Storm Hannah

Storm Hannah

Telyn Protects Her Three Eggs in a Terrifying Storm

Easter this year was the hottest on record.

Fast forward eggsactly a week and we experienced a ferocious Storm Force 10 weather event on the Dyfi with temperatures down to freezing and winds gusting over 80mph. And our friends overseas wonder why the Brits are always talking about the weather!

By Friday afternoon we knew that Telyn's clutch this year was going to be three eggs - same as last year.

A trio of eggs again in 2019

MWT - Three eggs 2019

Four-egg Clutches

Ospreys can and do lay four eggs, probably around 3-5% of all UK breeding females will lay a quartet of eggs, but three is by far the norm.
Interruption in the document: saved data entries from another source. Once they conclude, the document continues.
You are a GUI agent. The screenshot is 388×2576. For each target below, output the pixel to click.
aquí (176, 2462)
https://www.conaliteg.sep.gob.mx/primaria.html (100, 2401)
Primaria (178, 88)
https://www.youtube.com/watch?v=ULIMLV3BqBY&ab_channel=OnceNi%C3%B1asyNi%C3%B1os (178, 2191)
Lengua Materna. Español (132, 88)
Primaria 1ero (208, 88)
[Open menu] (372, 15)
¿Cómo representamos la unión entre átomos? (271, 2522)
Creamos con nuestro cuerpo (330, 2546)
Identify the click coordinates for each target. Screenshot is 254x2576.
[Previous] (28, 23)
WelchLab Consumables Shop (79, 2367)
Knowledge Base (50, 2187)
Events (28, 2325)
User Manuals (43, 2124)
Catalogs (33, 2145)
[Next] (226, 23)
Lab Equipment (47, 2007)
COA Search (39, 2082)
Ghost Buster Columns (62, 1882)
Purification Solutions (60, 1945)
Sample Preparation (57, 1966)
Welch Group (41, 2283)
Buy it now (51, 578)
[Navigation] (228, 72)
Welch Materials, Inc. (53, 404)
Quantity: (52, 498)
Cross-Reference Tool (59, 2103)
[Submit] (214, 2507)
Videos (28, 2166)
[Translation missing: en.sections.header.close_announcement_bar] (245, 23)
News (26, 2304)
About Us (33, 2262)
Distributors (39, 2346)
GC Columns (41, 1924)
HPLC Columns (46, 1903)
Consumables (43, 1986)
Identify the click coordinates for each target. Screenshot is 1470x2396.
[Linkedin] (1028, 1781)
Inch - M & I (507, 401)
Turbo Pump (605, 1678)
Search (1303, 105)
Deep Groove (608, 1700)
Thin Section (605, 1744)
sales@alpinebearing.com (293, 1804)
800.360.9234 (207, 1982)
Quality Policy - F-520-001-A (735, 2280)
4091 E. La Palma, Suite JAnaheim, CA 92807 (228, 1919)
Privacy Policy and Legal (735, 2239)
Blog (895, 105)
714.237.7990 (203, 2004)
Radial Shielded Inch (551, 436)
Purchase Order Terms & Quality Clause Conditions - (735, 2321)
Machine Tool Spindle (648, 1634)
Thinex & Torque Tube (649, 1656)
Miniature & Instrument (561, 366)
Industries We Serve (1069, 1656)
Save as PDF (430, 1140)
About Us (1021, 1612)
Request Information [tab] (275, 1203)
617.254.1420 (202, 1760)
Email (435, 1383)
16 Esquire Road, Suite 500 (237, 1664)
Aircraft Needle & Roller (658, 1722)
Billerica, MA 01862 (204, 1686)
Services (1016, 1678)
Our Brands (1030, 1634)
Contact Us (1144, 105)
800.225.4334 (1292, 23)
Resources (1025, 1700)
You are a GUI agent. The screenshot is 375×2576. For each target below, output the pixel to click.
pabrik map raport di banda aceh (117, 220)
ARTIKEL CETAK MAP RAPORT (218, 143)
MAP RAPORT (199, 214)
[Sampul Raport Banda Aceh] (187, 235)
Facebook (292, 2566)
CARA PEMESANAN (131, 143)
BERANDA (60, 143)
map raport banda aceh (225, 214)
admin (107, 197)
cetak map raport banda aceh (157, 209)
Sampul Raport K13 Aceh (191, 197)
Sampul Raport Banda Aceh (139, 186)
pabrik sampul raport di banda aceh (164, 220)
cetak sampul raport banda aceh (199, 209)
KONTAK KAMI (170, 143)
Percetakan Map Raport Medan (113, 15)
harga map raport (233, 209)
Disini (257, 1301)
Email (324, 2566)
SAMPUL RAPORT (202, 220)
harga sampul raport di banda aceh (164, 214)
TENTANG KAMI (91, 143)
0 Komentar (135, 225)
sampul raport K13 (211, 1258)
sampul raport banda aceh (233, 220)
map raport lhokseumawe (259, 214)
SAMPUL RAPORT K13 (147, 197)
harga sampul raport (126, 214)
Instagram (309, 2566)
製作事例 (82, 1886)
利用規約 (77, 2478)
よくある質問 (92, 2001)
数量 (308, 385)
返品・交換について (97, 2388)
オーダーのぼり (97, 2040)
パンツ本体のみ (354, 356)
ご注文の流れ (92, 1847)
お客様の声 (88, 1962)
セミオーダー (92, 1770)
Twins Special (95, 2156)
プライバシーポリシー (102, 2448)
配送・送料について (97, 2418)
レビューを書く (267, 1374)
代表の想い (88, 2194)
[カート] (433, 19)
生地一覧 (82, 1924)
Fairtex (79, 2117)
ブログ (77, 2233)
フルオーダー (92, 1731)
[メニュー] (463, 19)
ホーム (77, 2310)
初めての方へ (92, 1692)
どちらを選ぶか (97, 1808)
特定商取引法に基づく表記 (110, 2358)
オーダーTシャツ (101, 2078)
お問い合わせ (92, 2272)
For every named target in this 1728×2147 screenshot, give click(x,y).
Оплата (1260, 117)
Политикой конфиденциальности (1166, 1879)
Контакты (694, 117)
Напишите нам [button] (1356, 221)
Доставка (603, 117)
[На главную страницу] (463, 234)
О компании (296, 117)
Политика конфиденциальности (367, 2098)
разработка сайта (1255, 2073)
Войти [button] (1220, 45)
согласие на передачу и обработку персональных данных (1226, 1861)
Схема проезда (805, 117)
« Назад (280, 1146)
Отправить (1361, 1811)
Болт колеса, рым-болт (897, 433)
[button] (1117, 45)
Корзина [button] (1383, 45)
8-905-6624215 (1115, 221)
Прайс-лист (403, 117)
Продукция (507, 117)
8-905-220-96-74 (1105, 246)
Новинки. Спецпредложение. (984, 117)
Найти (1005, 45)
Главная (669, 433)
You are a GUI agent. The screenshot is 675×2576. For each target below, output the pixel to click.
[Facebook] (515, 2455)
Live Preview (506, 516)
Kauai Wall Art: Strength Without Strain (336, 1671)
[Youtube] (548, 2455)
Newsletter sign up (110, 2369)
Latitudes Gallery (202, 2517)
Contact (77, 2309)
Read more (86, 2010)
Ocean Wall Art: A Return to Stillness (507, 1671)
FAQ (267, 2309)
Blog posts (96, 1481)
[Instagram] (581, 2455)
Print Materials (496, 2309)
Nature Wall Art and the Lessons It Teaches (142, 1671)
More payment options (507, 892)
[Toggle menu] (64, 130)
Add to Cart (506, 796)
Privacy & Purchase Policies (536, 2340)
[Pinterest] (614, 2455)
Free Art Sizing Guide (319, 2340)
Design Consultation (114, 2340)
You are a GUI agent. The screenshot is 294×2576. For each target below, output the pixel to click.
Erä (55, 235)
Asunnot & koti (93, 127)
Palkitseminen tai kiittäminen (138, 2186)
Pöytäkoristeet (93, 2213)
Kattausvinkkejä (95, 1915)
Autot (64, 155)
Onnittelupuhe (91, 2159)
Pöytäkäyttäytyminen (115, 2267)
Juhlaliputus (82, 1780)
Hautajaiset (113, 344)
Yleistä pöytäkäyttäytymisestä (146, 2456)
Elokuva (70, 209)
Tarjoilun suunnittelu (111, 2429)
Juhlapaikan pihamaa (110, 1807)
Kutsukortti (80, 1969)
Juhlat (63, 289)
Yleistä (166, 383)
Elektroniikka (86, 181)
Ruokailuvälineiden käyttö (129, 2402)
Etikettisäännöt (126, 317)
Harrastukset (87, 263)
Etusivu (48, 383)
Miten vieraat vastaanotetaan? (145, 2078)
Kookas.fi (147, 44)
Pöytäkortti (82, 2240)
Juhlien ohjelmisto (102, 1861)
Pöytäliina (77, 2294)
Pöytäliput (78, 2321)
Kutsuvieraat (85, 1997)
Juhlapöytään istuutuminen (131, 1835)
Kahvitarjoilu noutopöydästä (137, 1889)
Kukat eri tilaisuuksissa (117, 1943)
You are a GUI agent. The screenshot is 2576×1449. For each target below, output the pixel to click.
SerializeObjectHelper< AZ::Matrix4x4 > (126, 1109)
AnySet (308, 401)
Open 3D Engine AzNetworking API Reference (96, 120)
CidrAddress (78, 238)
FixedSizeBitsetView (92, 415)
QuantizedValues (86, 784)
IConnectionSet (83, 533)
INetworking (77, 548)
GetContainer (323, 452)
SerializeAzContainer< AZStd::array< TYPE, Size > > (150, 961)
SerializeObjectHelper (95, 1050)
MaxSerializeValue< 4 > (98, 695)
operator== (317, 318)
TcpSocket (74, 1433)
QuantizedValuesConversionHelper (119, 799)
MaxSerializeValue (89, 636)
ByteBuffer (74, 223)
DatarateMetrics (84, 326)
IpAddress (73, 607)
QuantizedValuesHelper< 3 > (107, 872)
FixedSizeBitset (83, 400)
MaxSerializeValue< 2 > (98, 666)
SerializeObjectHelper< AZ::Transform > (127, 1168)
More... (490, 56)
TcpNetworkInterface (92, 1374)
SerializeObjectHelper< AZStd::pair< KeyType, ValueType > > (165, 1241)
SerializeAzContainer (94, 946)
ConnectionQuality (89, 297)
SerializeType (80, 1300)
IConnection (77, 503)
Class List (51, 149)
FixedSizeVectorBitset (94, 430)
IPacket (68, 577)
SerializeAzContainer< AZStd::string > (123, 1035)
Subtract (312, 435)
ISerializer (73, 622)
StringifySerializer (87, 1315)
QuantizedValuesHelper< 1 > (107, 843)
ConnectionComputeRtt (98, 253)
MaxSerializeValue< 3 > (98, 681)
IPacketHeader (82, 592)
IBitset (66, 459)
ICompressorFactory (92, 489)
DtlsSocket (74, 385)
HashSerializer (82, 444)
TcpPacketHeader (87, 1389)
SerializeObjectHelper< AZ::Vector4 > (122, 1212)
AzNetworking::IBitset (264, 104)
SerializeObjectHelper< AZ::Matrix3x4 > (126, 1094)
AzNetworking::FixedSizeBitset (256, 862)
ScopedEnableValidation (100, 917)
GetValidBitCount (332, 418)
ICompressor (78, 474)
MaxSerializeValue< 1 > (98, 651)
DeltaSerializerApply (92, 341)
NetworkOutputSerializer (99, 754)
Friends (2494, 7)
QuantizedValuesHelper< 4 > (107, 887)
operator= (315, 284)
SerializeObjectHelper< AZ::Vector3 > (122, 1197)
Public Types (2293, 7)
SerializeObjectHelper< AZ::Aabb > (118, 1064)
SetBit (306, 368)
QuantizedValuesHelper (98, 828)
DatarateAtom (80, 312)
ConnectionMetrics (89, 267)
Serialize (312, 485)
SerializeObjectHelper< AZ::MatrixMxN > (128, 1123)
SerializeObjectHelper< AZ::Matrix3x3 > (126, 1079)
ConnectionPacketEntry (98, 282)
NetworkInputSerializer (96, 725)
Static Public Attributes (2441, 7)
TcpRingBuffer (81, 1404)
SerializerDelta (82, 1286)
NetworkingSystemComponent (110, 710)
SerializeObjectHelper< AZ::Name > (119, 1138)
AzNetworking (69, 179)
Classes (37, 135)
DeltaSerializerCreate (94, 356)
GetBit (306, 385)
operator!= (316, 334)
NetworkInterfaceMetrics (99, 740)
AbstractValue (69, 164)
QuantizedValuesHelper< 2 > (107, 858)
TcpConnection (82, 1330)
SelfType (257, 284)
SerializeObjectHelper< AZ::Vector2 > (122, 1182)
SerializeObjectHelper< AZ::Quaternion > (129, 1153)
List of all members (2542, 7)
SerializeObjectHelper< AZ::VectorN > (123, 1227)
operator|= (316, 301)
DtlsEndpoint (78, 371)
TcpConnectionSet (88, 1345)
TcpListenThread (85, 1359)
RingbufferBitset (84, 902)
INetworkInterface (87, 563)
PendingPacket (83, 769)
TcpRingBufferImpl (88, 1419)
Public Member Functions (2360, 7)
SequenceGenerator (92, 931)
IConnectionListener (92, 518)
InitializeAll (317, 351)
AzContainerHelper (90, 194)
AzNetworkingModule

For a four-egg clutch both birds need to be back at their nest site early in the season, be established with each other, have good weather, a continuous food supply and a dollop of luck. Sometimes all four eggs will hatch and all the chicks survive to migration age, but a whole set of optimum conditions need to be in place for this to occur.

A four-egg clutch at Boulder County, Colorado
 

Boulder County, Colorado USA, 4-egg clutch

The Four-egg Paradox

We've had a combined 40 years' worth of osprey breeding in Wales this century spread over six nests. As far as we know, not one of these nests has produced more than three eggs in one year (notwithstanding 2015 at the Glaslyn - an aberration year due to the female laying seven eggs with several males being around following the failure of her established male, Ochre 11(98), to return).

So you'd eggspect at least one, maybe two, four-egg clutches in that time? It hasn't happened.

However, there are plenty of eggsamples of Welsh-related ospreys laying four eggs. Three Glaslyn birds have, in fact, had four-egg clutches:

Yellow 37 + Unringed Female 2015
Four eggs - First known four-egg clutch in England/Wales.
Intruder attacked unringed female as she brooded the eggs, one accidentally displaced from nest cup. Three chicks hatch, but one subsequently dies.

White YA + Unringed female 2016
Four eggs - Four chicks hatched, four chicks raised to fledging age.

White YA + Same unringed female 2017
Four eggs - Three chicks hatched and raised to fledging stage, egg three probably the non-surviving chick. Camera failure occurred during incubation period and not fixed until chicks had hatched.

White YA + Same unringed female 2019
Four eggs

Black 80 + Blue KC 2016
Four eggs - Four chicks hatched and raised successfully to fledging stage.

A four-egg clutch at Kielder in 2017

© Forestry Commission England. Four egg clutch at Kielder, 2017

© Forestry Commission England

Many thanks to Joanna and Heather for help compiling the data.

Storm Hannah

Usually when we have storms, and named ones at that, in the UK, the media are all over them. Storm Hannah seems to have crept in without much fanfare - at least as far as I could tell.

The first I knew about Hannah was a comment by one of our followers on the DOP Facebook page on Friday morning. By Friday night, this storm was as serious as any storm I'd seen on the Dyfi.

Hannah making her way in from the Atlantic

Storm Hannah weather April 2019

As the sun went down everything seemed normal, just a bit gusty with winds up to 50mph forecast in the early hours.

Telyn incubating her three eggs on Friday evening

Telyn. © MWT

Telyn. © MWT

By midnight, however, it was obvious Hannah was no 50mph storm. It was chillingly cold with wind speeds by now gusting over 60mph.

Telyn protects her three eggs in a terrifying April storm

MWT - Telyn protecting 3 eggs during Storm Hannah April 2019

Gusting over 80mph, Telyn is battered by parts of the nest becoming dislodged.

© MWT. Telyn covered by sticks and nest material during Storm Hannah

The osprey nest was not the only dwelling to be damaged by Storm Hannah, our DOP visitor centre also took the brunt.

We get to work making safe several trees that had blown down before opening at 10am

MWT - Trees downed over DOP visitor centre during Storm Hannah

Despite being ferocious, thankfully Hannah didn't stay too long. By mid-morning we were down to 50mph winds again and by the time the power was restored mid-afternoon, she was down to a much more manageable 20mph.

We're also thankful that Hannah came in late April and not late May when we'll have, hopefully, small chicks. Day-old chicks and storms really don't go well with each other. Let's hope we don't get one of Hannah's siblings until the autumn now.

Here's a quick video of how Storm Hannah came through the Dyfi yesterday morning:

As always, a massive thanks to all the volunteers, egg-watch and engagement folks, that were simply brilliant over the weekend. We couldn't do this without you.